Write the next part of the biographical passage on writer John Warner, picking up after its final sentence.

[Start of PASSAGE]

John Warner (born 1970) is an American writer, editor, and teacher of writing.  He is the author of seven books and the editor of McSweeney's Internet Tendency. He is a frequent contributor to The Morning News and has been anthologized in May Contain Nuts, Stumbling and Raging: More Politically Inspired Fiction, and The Future Dictionary of America. He frequently collaborates with writer Kevin Guilfoile. Warner's most debut novel was The Funny Man. The book has been reviewed by Publishers Weekly and Kirkus Reviews. His most recent work is the short story collection A Tough Day for the Army edited by Michael Griffith and published by the LSU Press series, Yellow Shoe Fiction.

He is the "Chief Creative Czar" of TOW Books, a publishing imprint dedicated to humorous books distributed by F+W Publications Inc.

Warner was born in Northbrook, Illinois. His great uncle is the American writer Allan Seager.

[End of PASSAGE]
[Start of SOURCE EXCERPT]

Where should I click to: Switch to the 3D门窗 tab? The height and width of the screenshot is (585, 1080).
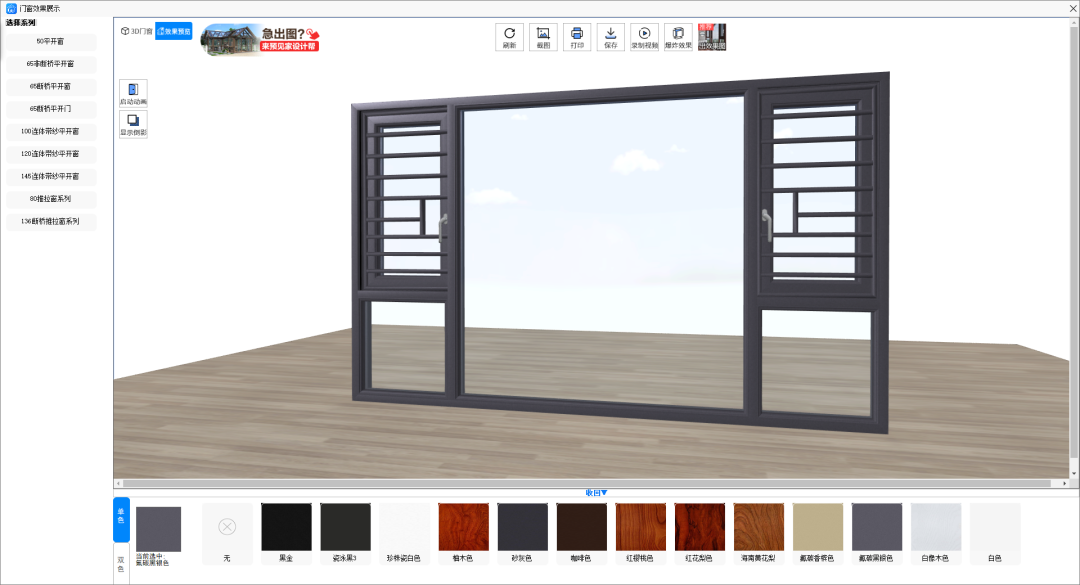[137, 31]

[End of SOURCE EXCERPT]

:: EXPECTED ANSWER ::
He previously taught at Clemson University in Clemson, SC. His focus was creative writing, and he was the director of a Humor Creative Inquiry. In this inquiry, he was working to teach students what humor is and how to create it. This three course series resulted in a student publication in 2008.

Currently, Warner teaches creative writing at College of Charleston in Charleston, SC.

Works 

As Author
 Sustainable. Resilient. Free.: The Future of Public Higher Education (2020) ()
 The Writer's Practice: Building Confidence in Your Nonfiction Writing (2019) ()
 Why They Can't Write: Killing the Five-Paragraph Essay and Other Necessities (2018) ()
 The Funny Man (2011) ()
 So You Want to Be President? (2008) ()
 Fondling Your Muse: Infallible Advice from a Published Author to the Writerly Aspirant (2005) ()
 My First Presidentiary (2001) (with Kevin Guilfoile) ()

As Editor or Co-Editor

 Mountain Man Dance Moves: The McSweeney's Book of Lists (2006) ()
 Created in Darkness by Troubled Americans: The Best of McSweeney's Humor Category (2005) ()

References

External links
 Just Visiting (Warner's blog at Inside Higher Ed)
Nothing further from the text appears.